Lastly, the human brain doesn’t learn independent facts. The brain learns connections. The better and more connections there is for a given piece of information, the better the learner will retain and be able to recall the information. Imagine having a history class where the teacher handed out a number of pages, full of single sentences. Each sentence starts with a date and ends with what happened on that date. Now Imagine the teacher wrote the sentences down in random order as they thought of them. How hard would that page be to learn? If that single page was the syllabus, and as long as you knew each item and could write a paragraph on each, you were guaranteed an “A,” would you feel confident you would pass?

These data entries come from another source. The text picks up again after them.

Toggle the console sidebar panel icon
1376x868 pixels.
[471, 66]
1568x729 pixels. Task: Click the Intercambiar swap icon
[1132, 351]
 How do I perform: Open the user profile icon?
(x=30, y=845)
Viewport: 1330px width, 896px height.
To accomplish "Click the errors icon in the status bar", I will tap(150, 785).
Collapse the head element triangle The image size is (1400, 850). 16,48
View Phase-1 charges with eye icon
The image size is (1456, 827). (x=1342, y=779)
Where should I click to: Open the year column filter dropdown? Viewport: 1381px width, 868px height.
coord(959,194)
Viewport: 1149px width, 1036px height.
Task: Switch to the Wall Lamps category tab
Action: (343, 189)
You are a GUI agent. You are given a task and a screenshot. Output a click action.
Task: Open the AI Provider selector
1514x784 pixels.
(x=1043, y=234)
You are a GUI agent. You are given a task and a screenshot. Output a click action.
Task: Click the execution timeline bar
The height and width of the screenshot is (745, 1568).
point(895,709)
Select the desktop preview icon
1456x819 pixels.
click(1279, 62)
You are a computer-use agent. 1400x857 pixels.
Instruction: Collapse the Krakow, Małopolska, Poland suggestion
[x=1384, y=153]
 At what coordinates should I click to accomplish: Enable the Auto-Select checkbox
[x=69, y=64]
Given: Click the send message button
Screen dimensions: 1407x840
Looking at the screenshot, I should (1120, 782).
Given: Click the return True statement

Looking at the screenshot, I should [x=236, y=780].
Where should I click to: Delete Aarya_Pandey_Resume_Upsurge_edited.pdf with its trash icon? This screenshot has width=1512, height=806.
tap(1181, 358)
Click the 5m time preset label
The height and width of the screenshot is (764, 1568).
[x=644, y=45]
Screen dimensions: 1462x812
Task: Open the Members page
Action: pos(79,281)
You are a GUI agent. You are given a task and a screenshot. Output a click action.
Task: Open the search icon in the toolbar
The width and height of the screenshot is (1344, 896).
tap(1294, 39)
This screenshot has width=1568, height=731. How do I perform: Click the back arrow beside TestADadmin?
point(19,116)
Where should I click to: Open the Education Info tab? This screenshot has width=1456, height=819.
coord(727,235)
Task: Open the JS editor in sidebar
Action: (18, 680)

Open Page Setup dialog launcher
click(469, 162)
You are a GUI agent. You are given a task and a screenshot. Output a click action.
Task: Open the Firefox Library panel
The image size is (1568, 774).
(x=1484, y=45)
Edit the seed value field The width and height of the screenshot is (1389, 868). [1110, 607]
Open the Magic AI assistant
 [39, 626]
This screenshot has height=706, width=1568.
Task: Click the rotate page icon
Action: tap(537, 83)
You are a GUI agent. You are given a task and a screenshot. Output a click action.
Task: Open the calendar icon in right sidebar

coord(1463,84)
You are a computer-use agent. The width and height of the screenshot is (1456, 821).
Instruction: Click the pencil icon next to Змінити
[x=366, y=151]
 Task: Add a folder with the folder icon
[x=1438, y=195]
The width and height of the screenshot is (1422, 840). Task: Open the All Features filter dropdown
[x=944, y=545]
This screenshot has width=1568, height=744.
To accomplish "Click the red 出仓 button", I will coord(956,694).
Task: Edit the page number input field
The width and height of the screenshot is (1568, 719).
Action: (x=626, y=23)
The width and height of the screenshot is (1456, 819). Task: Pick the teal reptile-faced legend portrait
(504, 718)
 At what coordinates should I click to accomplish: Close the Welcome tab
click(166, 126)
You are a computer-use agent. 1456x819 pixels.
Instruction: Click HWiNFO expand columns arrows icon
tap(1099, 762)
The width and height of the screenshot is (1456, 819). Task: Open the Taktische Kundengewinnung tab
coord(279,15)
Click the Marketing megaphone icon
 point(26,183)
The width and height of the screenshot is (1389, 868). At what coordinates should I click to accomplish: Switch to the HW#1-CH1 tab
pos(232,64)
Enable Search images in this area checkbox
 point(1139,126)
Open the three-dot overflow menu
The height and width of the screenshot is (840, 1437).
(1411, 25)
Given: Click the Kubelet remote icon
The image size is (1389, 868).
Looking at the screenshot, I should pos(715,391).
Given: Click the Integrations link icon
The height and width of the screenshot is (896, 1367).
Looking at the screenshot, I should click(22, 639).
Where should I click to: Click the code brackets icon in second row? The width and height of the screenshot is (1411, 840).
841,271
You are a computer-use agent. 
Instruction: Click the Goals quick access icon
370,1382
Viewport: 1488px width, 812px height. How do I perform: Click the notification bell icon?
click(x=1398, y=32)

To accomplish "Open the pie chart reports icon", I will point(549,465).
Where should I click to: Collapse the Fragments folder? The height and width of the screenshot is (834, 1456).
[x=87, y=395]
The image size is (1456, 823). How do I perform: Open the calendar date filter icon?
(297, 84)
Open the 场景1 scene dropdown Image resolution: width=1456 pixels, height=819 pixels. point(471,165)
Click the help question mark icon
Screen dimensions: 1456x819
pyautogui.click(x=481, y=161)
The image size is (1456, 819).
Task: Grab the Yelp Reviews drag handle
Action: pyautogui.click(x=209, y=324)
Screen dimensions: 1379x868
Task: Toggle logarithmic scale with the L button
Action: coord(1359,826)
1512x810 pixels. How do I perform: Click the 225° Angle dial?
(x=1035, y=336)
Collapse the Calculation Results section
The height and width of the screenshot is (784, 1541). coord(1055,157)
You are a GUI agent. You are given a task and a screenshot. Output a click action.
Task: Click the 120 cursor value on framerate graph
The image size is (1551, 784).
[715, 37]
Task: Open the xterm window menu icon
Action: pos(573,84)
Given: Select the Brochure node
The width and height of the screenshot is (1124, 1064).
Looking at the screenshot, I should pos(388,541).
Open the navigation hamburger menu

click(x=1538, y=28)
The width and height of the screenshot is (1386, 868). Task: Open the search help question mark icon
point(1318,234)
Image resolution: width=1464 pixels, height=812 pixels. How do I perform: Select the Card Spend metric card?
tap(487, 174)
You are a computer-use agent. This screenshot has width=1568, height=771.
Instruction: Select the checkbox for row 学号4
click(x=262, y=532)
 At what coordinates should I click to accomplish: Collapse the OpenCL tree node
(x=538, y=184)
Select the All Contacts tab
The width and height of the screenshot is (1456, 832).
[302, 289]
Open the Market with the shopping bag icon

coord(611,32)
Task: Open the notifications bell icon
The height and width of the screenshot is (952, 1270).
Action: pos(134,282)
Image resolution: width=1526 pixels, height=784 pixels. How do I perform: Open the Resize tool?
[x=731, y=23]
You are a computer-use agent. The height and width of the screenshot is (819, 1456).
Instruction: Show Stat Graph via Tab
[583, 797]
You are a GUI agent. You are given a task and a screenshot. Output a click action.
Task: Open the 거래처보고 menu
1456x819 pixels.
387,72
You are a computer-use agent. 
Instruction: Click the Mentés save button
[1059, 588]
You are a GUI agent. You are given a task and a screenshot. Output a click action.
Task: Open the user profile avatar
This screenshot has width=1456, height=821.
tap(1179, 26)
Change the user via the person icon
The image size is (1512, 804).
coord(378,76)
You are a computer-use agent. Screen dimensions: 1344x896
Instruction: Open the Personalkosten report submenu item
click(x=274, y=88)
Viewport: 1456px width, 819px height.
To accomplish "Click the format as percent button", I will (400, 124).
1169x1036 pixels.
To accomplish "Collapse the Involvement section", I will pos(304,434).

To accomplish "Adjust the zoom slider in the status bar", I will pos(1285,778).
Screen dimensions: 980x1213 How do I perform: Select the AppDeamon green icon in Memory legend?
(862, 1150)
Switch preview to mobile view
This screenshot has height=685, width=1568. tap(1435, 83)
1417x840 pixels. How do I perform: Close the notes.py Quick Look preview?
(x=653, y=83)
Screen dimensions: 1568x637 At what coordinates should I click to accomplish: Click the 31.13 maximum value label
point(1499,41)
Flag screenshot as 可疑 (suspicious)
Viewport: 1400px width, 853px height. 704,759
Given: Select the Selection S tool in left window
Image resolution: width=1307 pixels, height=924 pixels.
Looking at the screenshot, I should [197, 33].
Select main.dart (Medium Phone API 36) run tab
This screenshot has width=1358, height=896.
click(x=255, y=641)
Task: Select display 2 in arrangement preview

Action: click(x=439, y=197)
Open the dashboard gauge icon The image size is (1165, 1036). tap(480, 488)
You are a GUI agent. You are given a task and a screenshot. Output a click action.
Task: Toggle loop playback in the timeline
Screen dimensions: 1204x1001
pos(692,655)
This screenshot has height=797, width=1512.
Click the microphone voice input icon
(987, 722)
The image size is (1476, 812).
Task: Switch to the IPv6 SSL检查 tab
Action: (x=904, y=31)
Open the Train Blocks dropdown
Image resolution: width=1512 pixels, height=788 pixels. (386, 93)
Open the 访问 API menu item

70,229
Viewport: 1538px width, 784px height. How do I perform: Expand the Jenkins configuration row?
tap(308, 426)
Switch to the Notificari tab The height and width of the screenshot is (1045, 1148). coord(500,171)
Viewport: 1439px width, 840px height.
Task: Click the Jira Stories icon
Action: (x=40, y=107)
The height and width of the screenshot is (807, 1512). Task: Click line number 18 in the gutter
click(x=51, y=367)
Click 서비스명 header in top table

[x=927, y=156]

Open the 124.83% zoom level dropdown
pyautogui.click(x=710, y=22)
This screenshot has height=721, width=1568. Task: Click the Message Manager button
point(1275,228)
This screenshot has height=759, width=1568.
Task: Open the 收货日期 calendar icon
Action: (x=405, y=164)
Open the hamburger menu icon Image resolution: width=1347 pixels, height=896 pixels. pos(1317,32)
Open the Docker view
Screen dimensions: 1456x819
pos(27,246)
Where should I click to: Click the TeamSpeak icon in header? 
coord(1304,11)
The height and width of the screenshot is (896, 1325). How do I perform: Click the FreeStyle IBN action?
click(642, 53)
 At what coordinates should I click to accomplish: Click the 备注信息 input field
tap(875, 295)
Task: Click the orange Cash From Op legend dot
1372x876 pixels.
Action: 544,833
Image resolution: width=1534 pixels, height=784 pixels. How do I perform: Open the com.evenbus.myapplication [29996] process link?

Now imagine a class where you were given a book covering the history for the class. For this example we’ll say U.S. history from the war of independence to present day. The book is in chronological order. It has 4 sections that break up the years based on significant events that affected a given set of years. Each chapter covers the term of a single president. This book might contain MUCH more material than just a dry class syllabus, but how much easier would it to be to learn from?

The difference is that the book is chunked, as we mentioned before, but also it has connections. Instead of a dry list of facts, there is information that fills in details about each event, and also how each event set up or impacted the next. Instead of simply stating the month the stock market crash happened, it explained the events that led up to the situation that caused the crash to be a catastrophe. The events of World War 2, including the mobilization of the female workforce and the streamlining of assembly lines for war materials, explained the industrial boom that happened afterwards. The connections are provided by the book, making it much easier to learn and retain the information. Now, truthfully, I never got a textbook like that. But I stumbled onto a book about the history of America from 1900 to the present (around 1985 back then). It was written by someone who had a passion for identifying how actions and events drove the wheel of history. I read that book in a couple of weeks and learned more than months and months in history class. To this day I remember facts and details I never learned in school. It was the connections the book made that are engraved into my brain. I may forget the exact date Black Friday happened. But I’ll never forget the reasons it happened or the results it caused.

So the last Basic concept is:

  • Provide connections and transitions between different learning points.

These connections, or transitions, walk the participant smoothly from the first key idea to the next. Just like a bridge connects two sides of a road, providing a smooth, seamless trip from point A to point B, your connections help the student smoothly move from one new concept to the other. If there is no logical connection, then provide a transitional statement that helps the learner shift gears and prepare for a new topic. The last thing you want is the learner to be so busy trying to figure out how this new item fits with the old, that they miss the actual content!

Summary and Application

So here are the 5 basic adult learner concepts I’m going to start with.

  1. Explain the reason the training is important.
  2. Tell them what you’re going to say, tell them, then tell them what you told them.
  3. Start with the basics and build up from a solid foundation.
  4. Chuck contents, think 3 to 5
  5. Provide connections and transitions between different learning points.

I’ll add additional ones when they fit as we cover more advanced topics. But these give us a simple, easy to remember foundation to start learning how to improve training for Adult Learners. Once we have this common ground, we can begin incorporating Instructional Design to improve corporate training and increase the performance of the audience.